SAM-I-Am: Semantic Boosting for Zero-shot Atomic-Scale Electron Micrograph Segmentation
This work addresses the challenge of costly and infeasible fine-tuning in domains like electron microscopy, offering a rapid adaptation method for segmentation tasks.
The paper tackled the problem of adapting zero-shot foundation models for domain-specific image segmentation, particularly in atomic-scale electron micrograph segmentation, by proposing semantic boosting, which improved mean IoU by up to +21.35% and reduced false positive masks by up to -18.42% compared to vanilla SAM.

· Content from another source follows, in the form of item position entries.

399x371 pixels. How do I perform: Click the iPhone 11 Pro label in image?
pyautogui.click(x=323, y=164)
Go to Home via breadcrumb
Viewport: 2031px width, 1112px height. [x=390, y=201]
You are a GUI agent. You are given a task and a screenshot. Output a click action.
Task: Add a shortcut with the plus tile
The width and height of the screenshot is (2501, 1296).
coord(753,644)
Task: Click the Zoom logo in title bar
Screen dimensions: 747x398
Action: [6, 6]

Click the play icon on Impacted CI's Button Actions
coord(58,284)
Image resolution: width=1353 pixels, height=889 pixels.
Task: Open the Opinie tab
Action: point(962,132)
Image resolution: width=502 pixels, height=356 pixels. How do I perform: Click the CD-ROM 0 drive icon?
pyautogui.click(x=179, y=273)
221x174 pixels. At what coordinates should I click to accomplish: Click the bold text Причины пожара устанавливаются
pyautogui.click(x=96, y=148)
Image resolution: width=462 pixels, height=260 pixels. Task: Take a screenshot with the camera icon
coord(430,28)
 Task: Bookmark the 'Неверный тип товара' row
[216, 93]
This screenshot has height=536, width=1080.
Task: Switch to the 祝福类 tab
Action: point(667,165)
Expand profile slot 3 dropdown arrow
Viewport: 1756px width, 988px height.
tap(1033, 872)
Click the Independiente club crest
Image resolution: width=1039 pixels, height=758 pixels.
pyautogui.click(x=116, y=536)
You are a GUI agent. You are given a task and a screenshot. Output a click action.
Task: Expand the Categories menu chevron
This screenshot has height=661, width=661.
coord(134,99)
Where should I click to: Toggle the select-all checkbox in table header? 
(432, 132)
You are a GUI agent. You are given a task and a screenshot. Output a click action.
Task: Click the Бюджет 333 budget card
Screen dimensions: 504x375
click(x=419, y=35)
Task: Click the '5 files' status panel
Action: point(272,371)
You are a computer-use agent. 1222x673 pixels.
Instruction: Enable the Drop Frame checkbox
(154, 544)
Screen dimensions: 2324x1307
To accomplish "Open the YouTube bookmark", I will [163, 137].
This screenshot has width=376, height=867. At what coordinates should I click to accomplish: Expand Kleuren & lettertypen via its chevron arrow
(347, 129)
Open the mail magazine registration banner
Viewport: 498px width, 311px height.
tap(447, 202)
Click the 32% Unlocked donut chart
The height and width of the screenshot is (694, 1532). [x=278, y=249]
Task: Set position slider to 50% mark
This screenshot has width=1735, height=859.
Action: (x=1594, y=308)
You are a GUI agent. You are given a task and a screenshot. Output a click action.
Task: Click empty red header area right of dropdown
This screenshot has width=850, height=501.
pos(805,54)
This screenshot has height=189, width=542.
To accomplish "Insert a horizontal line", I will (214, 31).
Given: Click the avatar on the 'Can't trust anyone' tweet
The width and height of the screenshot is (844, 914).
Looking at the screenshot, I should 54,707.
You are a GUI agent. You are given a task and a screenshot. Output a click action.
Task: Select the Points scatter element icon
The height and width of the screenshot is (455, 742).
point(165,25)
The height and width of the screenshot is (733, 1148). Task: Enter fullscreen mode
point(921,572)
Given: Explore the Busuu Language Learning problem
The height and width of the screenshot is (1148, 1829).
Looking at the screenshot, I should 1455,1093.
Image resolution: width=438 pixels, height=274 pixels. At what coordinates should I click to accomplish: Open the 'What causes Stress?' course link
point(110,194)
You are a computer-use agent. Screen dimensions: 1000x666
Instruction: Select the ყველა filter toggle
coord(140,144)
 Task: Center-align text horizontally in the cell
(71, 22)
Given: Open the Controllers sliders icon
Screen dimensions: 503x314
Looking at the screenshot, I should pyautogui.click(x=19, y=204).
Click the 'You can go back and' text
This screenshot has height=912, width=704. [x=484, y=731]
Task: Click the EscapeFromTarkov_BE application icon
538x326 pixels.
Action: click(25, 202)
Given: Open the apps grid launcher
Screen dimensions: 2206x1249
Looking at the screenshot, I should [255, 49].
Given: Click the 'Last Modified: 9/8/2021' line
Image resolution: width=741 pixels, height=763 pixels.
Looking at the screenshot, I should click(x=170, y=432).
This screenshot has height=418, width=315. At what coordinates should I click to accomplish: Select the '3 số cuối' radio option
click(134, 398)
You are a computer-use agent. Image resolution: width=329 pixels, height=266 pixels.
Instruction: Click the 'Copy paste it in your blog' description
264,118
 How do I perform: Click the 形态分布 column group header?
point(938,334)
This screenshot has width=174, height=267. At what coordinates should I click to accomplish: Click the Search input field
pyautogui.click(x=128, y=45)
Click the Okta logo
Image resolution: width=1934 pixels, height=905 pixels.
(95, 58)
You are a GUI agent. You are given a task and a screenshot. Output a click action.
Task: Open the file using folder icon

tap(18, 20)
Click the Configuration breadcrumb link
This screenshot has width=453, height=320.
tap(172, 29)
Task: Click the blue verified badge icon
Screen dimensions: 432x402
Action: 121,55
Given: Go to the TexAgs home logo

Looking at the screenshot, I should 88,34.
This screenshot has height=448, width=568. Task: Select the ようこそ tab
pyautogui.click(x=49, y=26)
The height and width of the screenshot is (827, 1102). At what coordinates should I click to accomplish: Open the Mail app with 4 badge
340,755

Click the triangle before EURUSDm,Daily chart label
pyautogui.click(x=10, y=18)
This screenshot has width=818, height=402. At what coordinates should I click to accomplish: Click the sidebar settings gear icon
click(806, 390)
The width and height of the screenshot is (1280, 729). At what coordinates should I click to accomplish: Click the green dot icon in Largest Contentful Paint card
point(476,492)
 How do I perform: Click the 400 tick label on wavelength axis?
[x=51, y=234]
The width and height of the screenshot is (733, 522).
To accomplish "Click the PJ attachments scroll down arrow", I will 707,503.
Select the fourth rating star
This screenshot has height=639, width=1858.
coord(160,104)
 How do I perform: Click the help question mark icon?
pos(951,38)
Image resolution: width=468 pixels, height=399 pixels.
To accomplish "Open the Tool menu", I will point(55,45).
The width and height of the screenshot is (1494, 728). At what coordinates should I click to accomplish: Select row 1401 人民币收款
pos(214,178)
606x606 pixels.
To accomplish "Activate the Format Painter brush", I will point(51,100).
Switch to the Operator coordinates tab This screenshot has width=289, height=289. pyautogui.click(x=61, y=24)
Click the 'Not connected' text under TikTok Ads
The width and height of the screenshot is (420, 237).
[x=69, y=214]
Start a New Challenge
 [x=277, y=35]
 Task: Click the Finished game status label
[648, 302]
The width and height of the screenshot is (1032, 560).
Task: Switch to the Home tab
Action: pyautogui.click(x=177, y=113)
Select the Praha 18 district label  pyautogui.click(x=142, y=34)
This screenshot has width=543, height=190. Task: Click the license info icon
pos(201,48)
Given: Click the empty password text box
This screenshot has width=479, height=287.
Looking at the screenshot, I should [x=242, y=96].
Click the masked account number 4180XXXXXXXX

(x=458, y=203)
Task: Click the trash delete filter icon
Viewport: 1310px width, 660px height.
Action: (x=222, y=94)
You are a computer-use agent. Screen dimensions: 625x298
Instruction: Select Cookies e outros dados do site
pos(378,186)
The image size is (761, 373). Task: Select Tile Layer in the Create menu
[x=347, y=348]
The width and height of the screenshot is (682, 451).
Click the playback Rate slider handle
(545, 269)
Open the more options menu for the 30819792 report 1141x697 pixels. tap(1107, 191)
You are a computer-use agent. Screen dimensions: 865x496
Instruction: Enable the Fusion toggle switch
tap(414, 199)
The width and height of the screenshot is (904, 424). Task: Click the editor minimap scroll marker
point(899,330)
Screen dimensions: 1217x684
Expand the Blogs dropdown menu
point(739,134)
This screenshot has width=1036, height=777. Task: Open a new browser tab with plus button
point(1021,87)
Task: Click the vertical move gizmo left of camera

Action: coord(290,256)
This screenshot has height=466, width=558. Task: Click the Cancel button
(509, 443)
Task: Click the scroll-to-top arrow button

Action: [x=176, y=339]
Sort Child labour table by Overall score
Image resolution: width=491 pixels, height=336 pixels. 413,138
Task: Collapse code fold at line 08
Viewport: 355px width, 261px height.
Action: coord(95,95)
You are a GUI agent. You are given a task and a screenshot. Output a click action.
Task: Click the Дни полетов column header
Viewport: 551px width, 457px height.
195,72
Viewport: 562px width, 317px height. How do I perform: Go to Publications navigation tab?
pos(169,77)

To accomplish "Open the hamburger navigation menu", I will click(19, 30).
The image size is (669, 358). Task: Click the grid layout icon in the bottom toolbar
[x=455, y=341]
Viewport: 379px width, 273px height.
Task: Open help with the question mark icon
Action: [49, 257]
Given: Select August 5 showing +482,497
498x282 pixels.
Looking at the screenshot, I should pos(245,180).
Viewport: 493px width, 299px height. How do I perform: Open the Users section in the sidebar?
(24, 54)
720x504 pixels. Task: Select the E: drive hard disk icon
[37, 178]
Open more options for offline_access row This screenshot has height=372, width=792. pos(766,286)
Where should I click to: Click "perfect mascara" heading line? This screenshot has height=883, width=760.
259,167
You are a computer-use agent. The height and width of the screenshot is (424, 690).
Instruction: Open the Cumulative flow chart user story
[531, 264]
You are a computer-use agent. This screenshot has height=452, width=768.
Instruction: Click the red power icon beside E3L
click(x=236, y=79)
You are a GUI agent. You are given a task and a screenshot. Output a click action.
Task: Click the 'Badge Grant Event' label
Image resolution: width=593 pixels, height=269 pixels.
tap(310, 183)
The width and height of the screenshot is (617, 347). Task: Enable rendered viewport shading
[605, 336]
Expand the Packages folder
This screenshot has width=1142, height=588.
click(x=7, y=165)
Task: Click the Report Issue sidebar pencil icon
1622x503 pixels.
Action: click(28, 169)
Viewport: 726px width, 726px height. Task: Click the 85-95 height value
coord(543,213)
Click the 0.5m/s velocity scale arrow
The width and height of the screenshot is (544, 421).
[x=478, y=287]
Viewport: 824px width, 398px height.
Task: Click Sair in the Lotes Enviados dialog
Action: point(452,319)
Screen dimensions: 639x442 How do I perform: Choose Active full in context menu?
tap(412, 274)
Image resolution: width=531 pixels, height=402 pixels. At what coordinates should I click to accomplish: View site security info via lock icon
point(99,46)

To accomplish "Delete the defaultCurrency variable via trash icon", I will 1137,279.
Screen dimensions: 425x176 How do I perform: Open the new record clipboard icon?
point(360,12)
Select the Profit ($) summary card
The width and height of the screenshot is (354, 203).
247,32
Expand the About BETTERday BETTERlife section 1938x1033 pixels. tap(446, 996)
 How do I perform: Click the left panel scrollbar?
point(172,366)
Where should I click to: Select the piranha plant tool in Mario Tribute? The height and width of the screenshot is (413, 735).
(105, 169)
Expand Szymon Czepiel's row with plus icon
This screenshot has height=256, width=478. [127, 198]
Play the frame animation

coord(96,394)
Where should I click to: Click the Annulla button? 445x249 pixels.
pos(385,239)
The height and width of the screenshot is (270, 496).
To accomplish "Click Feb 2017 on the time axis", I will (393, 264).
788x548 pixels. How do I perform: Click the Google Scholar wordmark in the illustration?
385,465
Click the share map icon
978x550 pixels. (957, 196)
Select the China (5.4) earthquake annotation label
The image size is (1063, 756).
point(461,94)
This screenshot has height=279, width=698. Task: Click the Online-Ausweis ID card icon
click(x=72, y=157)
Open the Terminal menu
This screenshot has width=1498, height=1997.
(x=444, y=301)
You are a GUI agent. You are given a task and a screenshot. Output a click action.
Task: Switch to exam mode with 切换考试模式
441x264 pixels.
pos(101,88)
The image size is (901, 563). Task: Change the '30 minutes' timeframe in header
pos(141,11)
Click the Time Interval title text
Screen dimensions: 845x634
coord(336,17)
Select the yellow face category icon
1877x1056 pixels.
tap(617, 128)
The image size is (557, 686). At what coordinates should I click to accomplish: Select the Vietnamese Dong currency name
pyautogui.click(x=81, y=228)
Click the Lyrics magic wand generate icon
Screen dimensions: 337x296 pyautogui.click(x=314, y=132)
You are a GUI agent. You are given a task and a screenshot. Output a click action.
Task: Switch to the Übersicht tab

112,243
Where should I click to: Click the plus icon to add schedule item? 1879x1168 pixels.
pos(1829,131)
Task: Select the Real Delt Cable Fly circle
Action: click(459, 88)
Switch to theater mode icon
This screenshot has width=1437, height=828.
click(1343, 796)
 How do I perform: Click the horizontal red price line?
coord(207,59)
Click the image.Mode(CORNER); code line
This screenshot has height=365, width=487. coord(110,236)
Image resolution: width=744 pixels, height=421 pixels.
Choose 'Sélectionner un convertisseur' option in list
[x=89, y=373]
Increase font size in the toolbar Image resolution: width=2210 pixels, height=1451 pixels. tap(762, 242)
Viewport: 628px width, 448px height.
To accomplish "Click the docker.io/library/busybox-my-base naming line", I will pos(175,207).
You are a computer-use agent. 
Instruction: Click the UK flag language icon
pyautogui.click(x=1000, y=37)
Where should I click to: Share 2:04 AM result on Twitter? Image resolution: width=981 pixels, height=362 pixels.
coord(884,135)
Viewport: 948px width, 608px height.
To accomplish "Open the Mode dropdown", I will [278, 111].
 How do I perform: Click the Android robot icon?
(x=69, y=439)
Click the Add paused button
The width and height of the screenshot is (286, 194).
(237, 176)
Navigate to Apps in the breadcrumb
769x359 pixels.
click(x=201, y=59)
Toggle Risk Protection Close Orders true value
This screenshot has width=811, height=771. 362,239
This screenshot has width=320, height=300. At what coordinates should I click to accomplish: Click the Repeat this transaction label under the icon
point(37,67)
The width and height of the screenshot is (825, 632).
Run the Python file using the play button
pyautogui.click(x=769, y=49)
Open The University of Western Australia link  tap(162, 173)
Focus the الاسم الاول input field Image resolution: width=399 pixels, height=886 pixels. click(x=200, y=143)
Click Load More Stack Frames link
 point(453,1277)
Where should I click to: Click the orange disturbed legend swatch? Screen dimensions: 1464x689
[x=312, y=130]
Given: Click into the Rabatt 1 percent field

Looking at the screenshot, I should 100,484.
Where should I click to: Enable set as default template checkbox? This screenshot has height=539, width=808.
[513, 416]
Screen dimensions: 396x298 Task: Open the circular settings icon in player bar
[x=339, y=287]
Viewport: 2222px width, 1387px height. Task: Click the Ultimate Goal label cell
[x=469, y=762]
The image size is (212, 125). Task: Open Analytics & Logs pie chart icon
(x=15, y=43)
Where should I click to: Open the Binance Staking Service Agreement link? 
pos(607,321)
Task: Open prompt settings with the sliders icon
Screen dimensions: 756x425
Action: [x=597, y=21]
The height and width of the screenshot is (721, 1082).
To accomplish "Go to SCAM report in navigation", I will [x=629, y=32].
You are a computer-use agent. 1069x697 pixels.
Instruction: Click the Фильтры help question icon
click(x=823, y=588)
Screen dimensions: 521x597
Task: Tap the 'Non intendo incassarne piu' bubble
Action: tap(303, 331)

Image segmentation is a critical enabler for tasks ranging from medical diagnostics to autonomous driving. However, the correct segmentation semantics - where are boundaries located? what segments are logically similar? - change depending on the domain, such that state-of-the-art foundation models can generate meaningless and incorrect results. Moreover, in certain domains, fine-tuning and retraining techniques are infeasible: obtaining labels is costly and time-consuming; domain images (micrographs) can be exponentially diverse; and data sharing (for third-party retraining) is restricted. To enable rapid adaptation of the best segmentation technology, we propose the concept of semantic boosting: given a zero-shot foundation model, guide its segmentation and adjust results to match domain expectations. We apply semantic boosting to the Segment Anything Model (SAM) to obtain microstructure segmentation for transmission electron microscopy. Our booster, SAM-I-Am, extracts geometric and textural features of various intermediate masks to perform mask removal and mask merging operations. We demonstrate a zero-shot performance increase of (absolute) +21.35%, +12.6%, +5.27% in mean IoU, and a -9.91%, -18.42%, -4.06% drop in mean false positive masks across images of three difficulty classes over vanilla SAM (ViT-L).